In 2017, 8.2 percent of U.S. prisoners—121,420 people—were held in private prisons, according to the most recent data from the Bureau of Justice Statistics. This works out to about 15 percent of federal prisoners and 7 percent of state prisoners at the time. At least 27 states incarcerated people in private facilities, and eight of those states used private facilities to house at least 15 percent of their prison populations (not all states reported data). Montana topped that list with 38 percent of prisoners in private facilities.
Still, across the country the Sentencing Project found that between 2000 and 2016, “the number of people housed in private prisons increased five times faster than the total prison population,” while the “proportion of people detained in private immigration facilities increased by 442 percent.”

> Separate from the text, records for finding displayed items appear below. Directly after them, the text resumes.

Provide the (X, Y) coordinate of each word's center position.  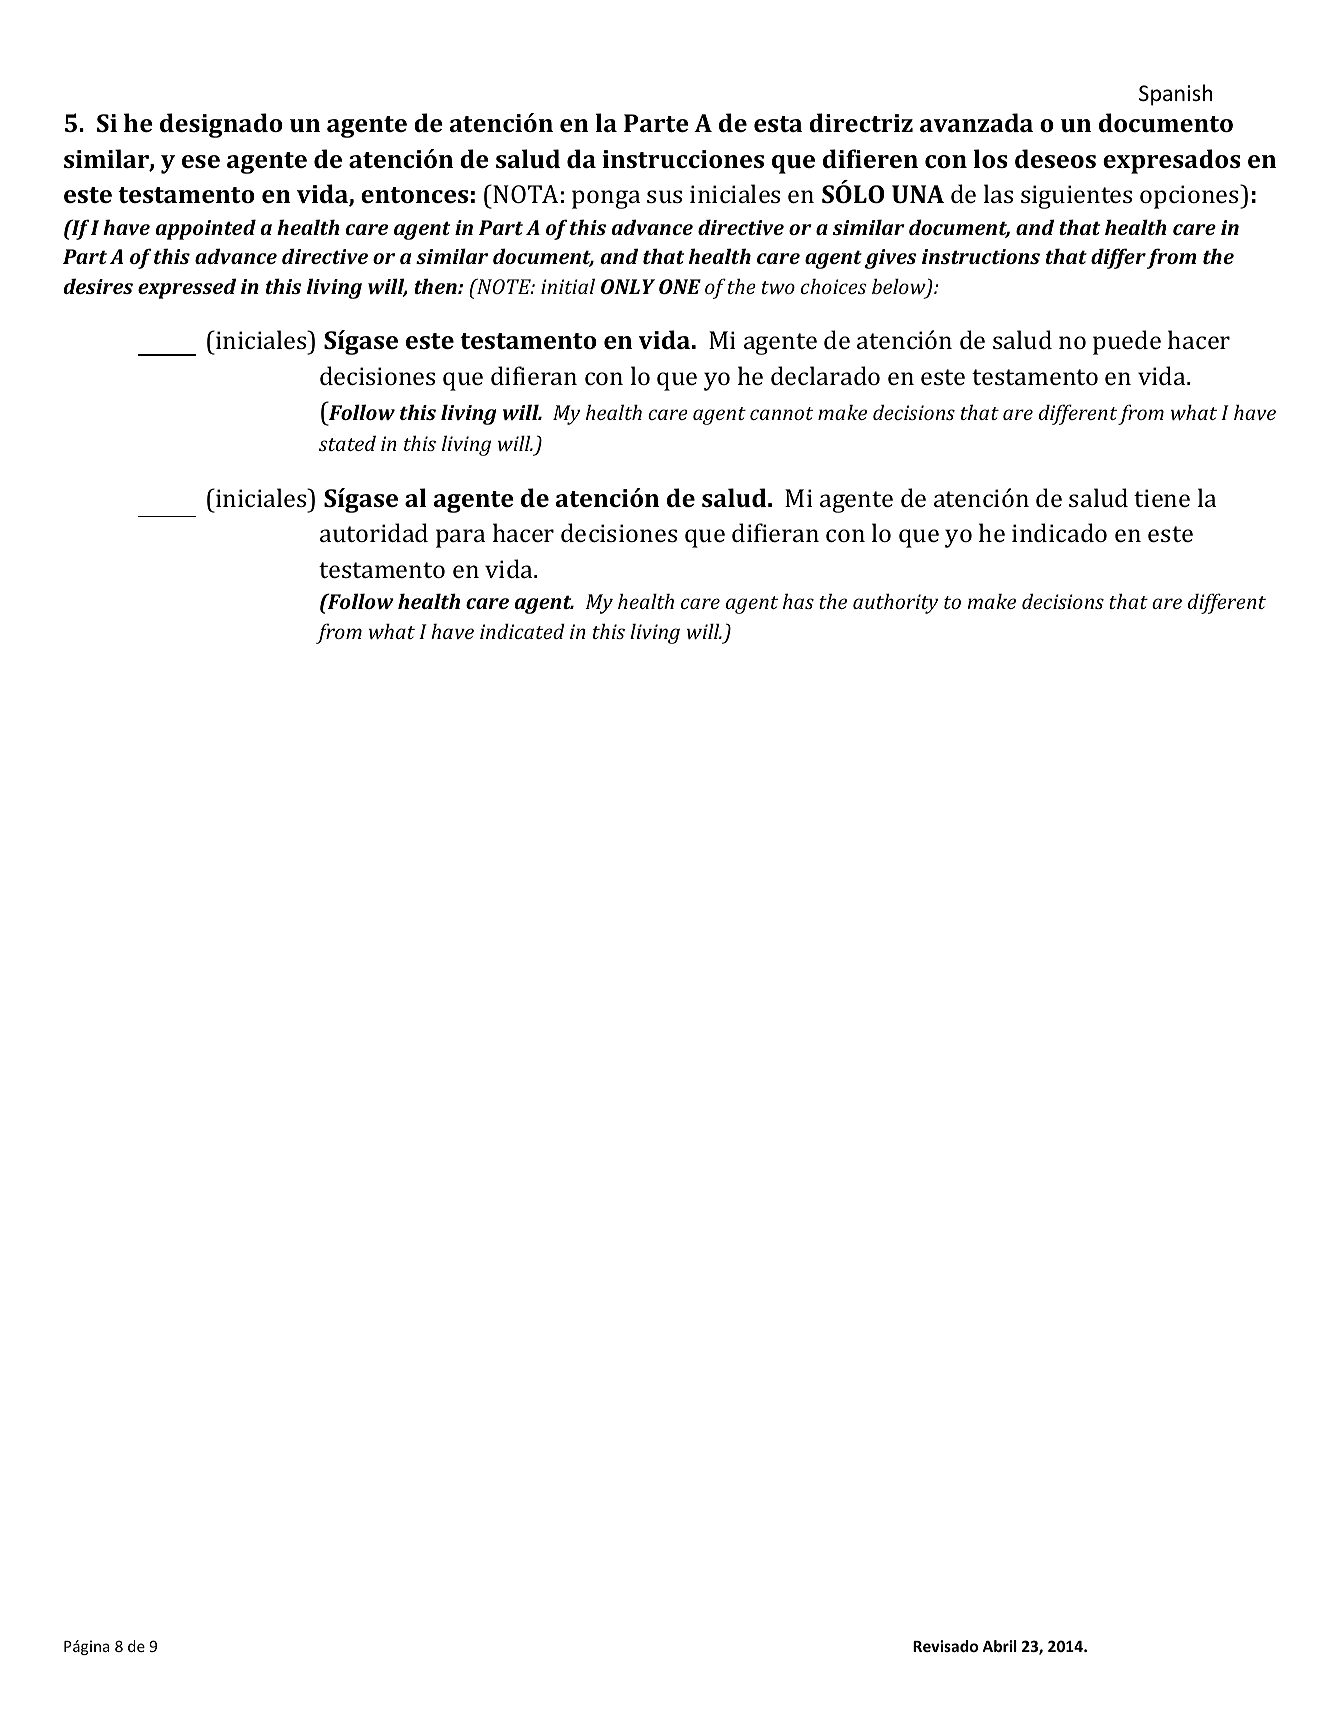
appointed (206, 229)
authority (895, 603)
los (991, 158)
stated (347, 443)
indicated (522, 631)
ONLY (628, 286)
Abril (999, 1646)
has (798, 601)
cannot (781, 413)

Although private facilities are the exception, not the rule, when it comes to prisons, the opposite is true for immigration detention facilities. According to the Detention Watch Network, more than 70 percent of immigration detainees are held in facilities operated by private companies.
Some researchers are turning their attention toward restructuring private prison contracts, rather than banning private involvement in the prison sector.
“The reality is that private prisons are a tool, and like all tools, you can use them well or use them poorly,” Adrian Moore, vice president of policy at Reason Foundation, said
One alternative is performance-based contracts, which are in place in prison systems in Australia and New Zealand and link payment to measurable good outcomes.
But these models aren’t silver bullets either, Eisen said. An ombudsman report raised concerns over confinement conditions at one of the performance-based facilities Eisen visited in New Zealand, even though that facility had met its goal of reducing recidivism.